▶ READING PASSAGE:
How are human genes regulated? Although the proteins that read the gene regulatory code, transcription factors (TFs), have been largely identified, it is not well known which sequences TFs can recognize. A new study identifies DNA sequences that bind to over 400 TFs. This knowledge is required to understand how differences in genomes of individuals affect their risk to develop disease, according to researchers at Karolinska Institutet in Sweden.
“The genome is like a book written in a foreign language—we know the letters but cannot understand why a human genome makes a human or the mouse genome a mouse,” says Jussi Taipale, Ph.D., who led the study at the department of biosciences and nutrition. “Why some individuals have higher risk to develop common diseases such as heart disease or cancer has been even less understood.”
The scientists note that the human genome encodes approximately 1,000 transcription factors, which bind specifically to short sequences of DNA and control the production of other proteins. Using high-throughput SELEX and ChIP sequencing, the team describes DNA sequences that bind to over 400 TFs.

▶ INFORMATION SHOWN:

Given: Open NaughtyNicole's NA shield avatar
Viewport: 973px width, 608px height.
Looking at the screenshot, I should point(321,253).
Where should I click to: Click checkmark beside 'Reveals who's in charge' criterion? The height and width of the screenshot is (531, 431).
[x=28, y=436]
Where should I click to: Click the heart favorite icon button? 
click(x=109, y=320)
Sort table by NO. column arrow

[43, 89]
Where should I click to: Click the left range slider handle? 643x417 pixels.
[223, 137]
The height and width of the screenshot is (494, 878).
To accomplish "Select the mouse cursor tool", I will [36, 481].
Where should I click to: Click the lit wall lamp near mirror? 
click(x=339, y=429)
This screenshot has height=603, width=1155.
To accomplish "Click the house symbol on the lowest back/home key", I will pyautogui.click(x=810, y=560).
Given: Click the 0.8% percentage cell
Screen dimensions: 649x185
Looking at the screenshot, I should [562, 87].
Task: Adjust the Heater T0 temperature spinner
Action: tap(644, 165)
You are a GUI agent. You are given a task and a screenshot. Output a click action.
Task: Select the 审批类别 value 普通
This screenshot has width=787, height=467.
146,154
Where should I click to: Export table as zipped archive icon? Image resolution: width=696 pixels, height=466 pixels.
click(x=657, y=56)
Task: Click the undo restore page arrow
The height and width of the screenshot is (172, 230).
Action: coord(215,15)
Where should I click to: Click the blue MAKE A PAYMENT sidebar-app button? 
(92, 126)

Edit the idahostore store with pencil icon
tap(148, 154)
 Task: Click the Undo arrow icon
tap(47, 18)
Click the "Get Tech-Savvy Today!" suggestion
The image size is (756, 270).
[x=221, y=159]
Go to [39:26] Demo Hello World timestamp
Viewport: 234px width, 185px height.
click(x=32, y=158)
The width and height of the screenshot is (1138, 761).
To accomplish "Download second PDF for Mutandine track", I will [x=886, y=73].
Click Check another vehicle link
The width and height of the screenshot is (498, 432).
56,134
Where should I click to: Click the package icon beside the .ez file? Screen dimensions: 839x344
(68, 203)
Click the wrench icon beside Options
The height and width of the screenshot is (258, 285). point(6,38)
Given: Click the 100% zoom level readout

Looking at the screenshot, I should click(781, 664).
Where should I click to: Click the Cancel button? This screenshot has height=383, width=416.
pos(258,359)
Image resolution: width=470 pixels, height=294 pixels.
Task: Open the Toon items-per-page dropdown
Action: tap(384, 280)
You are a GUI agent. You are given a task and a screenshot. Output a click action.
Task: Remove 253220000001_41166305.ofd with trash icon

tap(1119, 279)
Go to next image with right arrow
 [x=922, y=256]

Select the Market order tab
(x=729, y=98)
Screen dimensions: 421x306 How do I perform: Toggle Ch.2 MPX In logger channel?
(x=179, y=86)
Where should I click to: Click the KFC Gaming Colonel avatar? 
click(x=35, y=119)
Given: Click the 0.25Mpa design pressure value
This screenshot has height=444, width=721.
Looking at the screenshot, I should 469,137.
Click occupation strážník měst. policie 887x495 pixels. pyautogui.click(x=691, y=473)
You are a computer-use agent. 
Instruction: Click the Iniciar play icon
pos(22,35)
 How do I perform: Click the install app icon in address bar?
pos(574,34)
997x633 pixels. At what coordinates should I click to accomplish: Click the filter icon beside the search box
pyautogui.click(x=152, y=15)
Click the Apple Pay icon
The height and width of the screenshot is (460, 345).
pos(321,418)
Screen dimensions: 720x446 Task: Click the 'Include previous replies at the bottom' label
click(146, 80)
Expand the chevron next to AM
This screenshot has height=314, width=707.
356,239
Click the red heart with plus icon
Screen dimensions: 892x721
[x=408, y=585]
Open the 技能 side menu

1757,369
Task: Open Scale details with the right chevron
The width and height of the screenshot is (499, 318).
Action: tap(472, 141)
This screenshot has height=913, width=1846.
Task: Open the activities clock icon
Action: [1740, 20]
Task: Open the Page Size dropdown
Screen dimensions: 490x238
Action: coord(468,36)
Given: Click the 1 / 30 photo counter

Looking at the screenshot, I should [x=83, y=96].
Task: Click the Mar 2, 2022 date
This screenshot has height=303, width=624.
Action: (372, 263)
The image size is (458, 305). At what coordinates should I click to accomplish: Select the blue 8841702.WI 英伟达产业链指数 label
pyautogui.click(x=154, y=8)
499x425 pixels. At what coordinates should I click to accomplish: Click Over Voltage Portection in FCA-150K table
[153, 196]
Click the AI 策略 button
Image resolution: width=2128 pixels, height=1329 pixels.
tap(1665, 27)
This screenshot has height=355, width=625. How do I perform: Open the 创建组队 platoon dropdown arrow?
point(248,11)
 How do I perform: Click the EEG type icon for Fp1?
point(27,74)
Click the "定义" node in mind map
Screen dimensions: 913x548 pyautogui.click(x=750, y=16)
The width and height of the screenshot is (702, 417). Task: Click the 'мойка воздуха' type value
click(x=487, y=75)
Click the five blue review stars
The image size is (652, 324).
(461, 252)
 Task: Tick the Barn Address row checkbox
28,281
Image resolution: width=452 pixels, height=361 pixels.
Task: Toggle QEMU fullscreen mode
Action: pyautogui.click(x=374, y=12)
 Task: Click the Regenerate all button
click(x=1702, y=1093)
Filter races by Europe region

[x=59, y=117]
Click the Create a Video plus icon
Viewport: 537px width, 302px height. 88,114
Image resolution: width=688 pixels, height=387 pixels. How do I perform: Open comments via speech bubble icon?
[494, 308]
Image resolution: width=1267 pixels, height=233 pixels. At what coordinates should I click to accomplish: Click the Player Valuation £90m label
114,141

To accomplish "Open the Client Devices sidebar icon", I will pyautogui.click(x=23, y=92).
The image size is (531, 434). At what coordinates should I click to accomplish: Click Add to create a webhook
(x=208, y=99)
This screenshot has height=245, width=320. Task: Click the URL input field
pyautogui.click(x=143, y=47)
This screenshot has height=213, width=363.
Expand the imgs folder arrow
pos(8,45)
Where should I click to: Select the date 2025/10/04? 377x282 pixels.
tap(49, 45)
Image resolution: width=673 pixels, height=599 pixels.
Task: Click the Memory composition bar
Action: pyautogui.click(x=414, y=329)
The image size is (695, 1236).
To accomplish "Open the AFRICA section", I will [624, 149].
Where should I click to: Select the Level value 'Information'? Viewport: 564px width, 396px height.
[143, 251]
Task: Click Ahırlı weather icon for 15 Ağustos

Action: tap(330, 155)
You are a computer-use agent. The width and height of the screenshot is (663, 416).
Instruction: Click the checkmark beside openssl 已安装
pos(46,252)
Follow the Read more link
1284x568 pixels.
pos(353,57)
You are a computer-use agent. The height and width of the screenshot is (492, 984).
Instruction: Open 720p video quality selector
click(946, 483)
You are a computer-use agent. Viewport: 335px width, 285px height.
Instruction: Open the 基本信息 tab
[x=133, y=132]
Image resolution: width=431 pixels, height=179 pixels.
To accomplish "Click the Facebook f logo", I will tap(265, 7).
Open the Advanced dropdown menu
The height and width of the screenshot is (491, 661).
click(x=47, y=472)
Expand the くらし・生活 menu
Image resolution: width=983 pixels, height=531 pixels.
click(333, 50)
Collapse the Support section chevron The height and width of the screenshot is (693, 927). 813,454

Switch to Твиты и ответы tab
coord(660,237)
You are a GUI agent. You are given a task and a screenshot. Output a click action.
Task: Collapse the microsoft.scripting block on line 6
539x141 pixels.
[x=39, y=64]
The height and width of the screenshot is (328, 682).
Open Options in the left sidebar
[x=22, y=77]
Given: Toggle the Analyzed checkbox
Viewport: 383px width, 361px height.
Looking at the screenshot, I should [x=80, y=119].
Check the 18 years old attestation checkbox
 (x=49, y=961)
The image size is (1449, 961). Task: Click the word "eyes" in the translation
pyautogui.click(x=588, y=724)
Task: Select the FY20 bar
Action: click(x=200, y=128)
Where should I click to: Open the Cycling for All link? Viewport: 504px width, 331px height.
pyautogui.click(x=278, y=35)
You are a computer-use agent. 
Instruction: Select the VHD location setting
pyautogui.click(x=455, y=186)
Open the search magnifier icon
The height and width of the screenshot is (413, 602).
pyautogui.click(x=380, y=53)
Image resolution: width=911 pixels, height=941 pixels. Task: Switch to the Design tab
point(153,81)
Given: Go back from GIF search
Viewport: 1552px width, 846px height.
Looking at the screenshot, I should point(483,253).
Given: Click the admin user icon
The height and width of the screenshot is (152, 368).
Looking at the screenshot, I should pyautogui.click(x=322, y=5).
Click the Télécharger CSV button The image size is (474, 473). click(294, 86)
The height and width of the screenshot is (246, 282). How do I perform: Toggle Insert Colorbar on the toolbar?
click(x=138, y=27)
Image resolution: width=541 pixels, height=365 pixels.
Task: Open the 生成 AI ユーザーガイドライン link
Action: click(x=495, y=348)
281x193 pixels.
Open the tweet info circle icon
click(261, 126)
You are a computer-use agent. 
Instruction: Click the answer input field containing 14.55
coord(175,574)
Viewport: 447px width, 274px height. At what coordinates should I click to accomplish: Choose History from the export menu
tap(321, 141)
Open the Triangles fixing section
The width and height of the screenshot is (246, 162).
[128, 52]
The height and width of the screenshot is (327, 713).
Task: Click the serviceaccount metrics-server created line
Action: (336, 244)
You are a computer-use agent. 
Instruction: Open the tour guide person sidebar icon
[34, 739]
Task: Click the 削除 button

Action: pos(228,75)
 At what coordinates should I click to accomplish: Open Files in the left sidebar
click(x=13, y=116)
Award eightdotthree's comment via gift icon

▶ WORK TASK A: Could you revise the stretch of the gene regulation passage from "How are human" through "Institutet in Sweden.", replacing "human genes" with "mouse genes"?
▶ WORK TASK B: Could you carry the gene regulation passage forward from its final sentence?
These rows come from a separate source.

▶ WRITTEN RESPONSE A:
How are mouse genes regulated? Although the proteins that read the gene regulatory code, transcription factors (TFs), have been largely identified, it is not well known which sequences TFs can recognize. A new study identifies DNA sequences that bind to over 400 TFs. This knowledge is required to understand how differences in genomes of individuals affect their risk to develop disease, according to researchers at Karolinska Institutet in Sweden.

▶ WRITTEN RESPONSE B:
The team compared binding specificities of human transcription factors to those of the mouse. Surprisingly, no differences were found. According to the scientists, these results suggest that the basic machinery of gene expression is similar in humans and mice, and that the differences in size and shape are caused not by differences in transcription factor proteins, but by presence or absence of the specific sequences that bind to them. In addition, global analysis of the data revealed that homodimer orientation and spacing preferences, and base-stacking interactions, have a larger role in TF-DNA binding than previously believed.
“Taken together, the work represents a large step toward deciphering the code that controls gene expression, and provides an invaluable resource to further understand the function of the whole human genome,” says Dr. Taipale. “The resulting increase in our ability to read the genome will also improve our ability to translate the rapidly accumulating genomic information to medical benefits.”
The study was published yesterday in the journal Cell in a paper titled “DNA-Binding Specificities of Human Transcription Factors”.